Segundo Goulard, a primeira movimentação que chamou sua atenção após o acidente envolveu a retirada da câmera que permanecia presa ao corpo da vítima.

— A primeira cena que eu lembro foi ver um dos funcionários tirando a alça do pescoço, do corpo que já estava no chão, a câmera da GoPro. Preocupado com o equipamento, para esconder provas ou preocupado com o valor financeiro — declarou Goulard à EPTV, afiliada da TV Globo.

Câmera desaparecida entra na investigação

De acordo com o boletim de ocorrência, Maria Eduarda utilizava uma câmera de ação para registrar toda a atividade. Além disso, a polícia analisou imagens disponíveis e confirmou que a jovem usava o equipamento no momento do salto.

No entanto, quando os investigadores perguntaram sobre o paradeiro da câmera, os funcionários disseram que desconheciam sua localização. Em seguida, as equipes realizaram buscas na área do acidente, mas não localizaram o equipamento.

Por isso, os investigadores passaram a considerar a câmera uma peça importante para esclarecer as circunstâncias da tragédia.

Testemunha relata movimentação após a queda

Além do desaparecimento da câmera, Rafael Goulard relatou que os responsáveis pela atividade não deram explicações aos clientes que estavam no local após o acidente.

— Estavam em estado catatônico. Não sei se sem entender o que tinham feito ou simplesmente preocupados em se esconder ou fugir — disse.

Segundo a testemunha, alguns funcionários recolheram equipamentos utilizados na operação e os levaram para um veículo logo após a queda. Além disso, ele afirmou que algumas pessoas trocaram de roupa no local.

Diante da movimentação, Goulard comunicou o fato a um policial que acompanhava a ocorrência. Em seguida, o agente determinou que todos os integrantes da equipe permanecessem na área.
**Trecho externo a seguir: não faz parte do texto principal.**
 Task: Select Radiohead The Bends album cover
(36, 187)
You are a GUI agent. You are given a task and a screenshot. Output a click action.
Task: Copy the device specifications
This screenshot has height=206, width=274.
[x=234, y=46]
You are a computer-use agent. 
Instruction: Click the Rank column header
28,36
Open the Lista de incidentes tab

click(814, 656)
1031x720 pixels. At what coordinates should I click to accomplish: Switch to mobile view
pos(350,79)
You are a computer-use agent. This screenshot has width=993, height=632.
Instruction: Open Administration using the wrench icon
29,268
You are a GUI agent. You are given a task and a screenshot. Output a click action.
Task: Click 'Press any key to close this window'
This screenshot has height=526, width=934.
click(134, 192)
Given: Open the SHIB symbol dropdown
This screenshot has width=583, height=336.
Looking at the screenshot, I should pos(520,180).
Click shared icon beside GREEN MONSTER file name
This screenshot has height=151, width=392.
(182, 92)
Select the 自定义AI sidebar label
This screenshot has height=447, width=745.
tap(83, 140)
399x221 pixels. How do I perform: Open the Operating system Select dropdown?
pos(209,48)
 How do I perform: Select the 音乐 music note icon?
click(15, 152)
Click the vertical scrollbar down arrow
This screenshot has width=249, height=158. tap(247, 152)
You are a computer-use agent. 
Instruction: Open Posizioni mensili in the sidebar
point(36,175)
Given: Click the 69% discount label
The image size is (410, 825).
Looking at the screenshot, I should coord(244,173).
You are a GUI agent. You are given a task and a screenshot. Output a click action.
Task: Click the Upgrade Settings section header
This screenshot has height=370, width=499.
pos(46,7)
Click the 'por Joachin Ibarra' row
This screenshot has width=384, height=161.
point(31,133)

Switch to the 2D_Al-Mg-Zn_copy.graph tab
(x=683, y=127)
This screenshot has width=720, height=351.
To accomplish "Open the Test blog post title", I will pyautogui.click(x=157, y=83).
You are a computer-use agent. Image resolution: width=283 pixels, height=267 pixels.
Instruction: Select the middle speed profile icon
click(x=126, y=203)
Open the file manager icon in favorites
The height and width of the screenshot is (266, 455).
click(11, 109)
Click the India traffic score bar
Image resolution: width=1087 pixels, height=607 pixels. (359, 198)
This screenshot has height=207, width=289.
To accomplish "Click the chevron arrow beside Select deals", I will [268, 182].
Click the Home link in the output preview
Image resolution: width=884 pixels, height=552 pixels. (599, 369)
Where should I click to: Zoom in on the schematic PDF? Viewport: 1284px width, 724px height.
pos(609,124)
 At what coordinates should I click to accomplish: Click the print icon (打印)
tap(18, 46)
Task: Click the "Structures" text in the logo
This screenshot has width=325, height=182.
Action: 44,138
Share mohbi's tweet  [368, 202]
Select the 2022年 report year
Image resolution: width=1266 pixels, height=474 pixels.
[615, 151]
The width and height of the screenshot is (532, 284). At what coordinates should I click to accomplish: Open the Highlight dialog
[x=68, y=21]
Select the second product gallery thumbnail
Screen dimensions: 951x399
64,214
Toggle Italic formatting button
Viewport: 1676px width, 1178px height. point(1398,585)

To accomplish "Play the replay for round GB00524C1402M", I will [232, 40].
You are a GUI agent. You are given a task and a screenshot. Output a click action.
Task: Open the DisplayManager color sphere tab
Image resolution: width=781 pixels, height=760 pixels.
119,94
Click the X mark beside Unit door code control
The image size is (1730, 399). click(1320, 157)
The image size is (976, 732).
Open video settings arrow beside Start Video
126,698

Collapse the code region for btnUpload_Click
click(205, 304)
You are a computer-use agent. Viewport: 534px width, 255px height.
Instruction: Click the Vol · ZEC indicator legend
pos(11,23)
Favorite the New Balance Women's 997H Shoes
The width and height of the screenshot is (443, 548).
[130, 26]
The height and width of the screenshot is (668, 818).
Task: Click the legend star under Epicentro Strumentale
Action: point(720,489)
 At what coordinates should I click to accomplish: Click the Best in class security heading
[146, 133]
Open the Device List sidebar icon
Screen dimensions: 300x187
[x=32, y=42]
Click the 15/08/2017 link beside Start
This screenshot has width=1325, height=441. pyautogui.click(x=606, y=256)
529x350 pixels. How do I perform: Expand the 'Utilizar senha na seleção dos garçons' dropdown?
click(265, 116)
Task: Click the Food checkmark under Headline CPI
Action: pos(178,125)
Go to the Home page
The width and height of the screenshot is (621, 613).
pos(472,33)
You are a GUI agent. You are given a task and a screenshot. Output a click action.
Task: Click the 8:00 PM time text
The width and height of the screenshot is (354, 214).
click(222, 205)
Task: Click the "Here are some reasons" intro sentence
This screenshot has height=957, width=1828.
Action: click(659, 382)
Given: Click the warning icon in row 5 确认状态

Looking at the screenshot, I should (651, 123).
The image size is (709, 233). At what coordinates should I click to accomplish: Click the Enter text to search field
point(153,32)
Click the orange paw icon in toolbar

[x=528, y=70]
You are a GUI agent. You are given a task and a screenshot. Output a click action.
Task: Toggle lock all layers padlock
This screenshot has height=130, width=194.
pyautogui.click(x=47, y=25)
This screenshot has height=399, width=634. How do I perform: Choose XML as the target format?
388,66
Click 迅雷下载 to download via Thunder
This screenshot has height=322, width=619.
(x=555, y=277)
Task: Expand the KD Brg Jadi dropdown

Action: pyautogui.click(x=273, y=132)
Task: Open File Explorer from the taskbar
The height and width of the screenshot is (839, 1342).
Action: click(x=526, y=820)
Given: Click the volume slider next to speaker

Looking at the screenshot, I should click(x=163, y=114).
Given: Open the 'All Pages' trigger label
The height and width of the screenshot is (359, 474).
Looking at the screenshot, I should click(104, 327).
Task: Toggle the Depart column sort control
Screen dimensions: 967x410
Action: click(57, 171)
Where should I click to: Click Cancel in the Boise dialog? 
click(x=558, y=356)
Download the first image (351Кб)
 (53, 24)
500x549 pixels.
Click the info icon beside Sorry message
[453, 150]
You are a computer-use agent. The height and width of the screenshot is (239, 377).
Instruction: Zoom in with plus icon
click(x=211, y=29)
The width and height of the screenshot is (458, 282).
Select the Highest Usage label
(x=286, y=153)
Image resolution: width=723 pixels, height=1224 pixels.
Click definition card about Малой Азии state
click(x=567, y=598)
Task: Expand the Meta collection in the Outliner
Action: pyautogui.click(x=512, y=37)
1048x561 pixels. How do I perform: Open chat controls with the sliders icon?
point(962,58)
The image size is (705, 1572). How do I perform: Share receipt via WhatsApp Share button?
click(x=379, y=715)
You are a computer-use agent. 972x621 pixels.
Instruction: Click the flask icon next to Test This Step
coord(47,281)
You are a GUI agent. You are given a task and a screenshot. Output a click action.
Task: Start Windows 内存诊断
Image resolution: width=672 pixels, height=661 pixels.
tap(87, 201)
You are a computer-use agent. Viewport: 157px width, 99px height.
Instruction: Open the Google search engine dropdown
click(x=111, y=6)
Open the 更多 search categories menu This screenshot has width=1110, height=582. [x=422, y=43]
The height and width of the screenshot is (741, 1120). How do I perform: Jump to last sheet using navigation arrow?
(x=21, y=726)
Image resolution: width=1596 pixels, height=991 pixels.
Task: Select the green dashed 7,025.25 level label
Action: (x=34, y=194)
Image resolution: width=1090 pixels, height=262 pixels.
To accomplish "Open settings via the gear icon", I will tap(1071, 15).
Polícia apura responsabilidades

A Polícia Civil continua investigando as circunstâncias da morte de Maria Eduarda. Inicialmente, as autoridades prenderam três instrutores envolvidos na atividade. Posteriormente, a Justiça converteu as prisões em preventivas após os suspeitos admitirem que não prenderam as cordas de segurança antes do salto.

Agora, além de apurar as responsabilidades pelo acidente, os investigadores tentam esclarecer o desaparecimento da câmera usada por Maria Eduarda para registrar a experiência.